On an ordinary afternoon while walking through Walmart in search of those affordable staples everyone finds at big-box stores, I passed a family having typical squabbles with each other — teens arguing with their parents, a young child begging for a sugary snack — all tense and irritated. I nodded, agreeing with myself that I was glad to be past that age and stage of life, acknowledging that this is what families normally do when they get in each other's hair.
Then it hit: A wall of abject pain slammed into me, full of loss, longing, loneliness and heartache.

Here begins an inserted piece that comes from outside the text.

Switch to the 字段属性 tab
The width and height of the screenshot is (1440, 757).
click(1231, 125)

The sense of agony was stunningly electric. I felt attacked. I could neither think nor talk. In terror and horror, I abandoned my shopping cart, staggered to the parking lot and managed to fall into my car, all while struggling to catch my breath. After about 20 minutes (which seemed like 20 years), the sensation receded, leaving me agitated by the vestiges and residuals of a hyper-aroused mind, body and spirit. I had been hit with a blindside wipeout of grief.

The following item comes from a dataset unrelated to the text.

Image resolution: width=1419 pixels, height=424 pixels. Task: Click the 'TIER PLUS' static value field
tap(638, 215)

Researchers call what I experienced a sudden temporary upsurge of grief, of STUG, a term defined by grief expert Therese Rando in the early '90s. It is an intense, unexpected wave of emotionality that comes on occasion to someone who has experienced the loss of a loved intimate, sometimes long after the person's death.
As a psychologist with many years of clinical practice, I have helped others through similar experiences. Because of my professional life, I smugly didn't expect to have this awful reality in my orbit. Silly me, thinking that I was sufficiently removed from my wife Karen's death in 2016 to be immune from this kind of event.
Quite alarming and frightening
For each of us, an ordinary day is characterized by a mental scaffolding called the assumptive world, defined as the personal organization held of the way the world works. The assumptive world is a psychological structure, containing everything a person assumes to be true about the world, the self and others. It is our automatic, unconscious and generalized body of knowledge, learned through cumulative experience and history.
A STUG is outside of this scaffolding and comes as a threatening invasion. It happens unexpectedly and without warning when someone is fine and in the rhythm of a typical, ordinary day. There may be a trigger to the attack — or not. Innocuous memories or sensory experiences, such as a smell or a sound, can evoke this wave of juicy, raw emotions. After a substantive time has passed following the death, and the acute pain of grief subsides, the dramatic and unwelcome experience of a STUG can be quite alarming and frightening.
The road map of grief
The process of grief involves the survivor's new search and acquisition of experiences to live a healthy and full life in the new world without the loved one's physical presence. Grief helps a person to resolve — i.e., re-solve — the way the world works, requiring adoption of new ways of being in that world and reinvesting in it to compensate and adapt for the loved one's absence.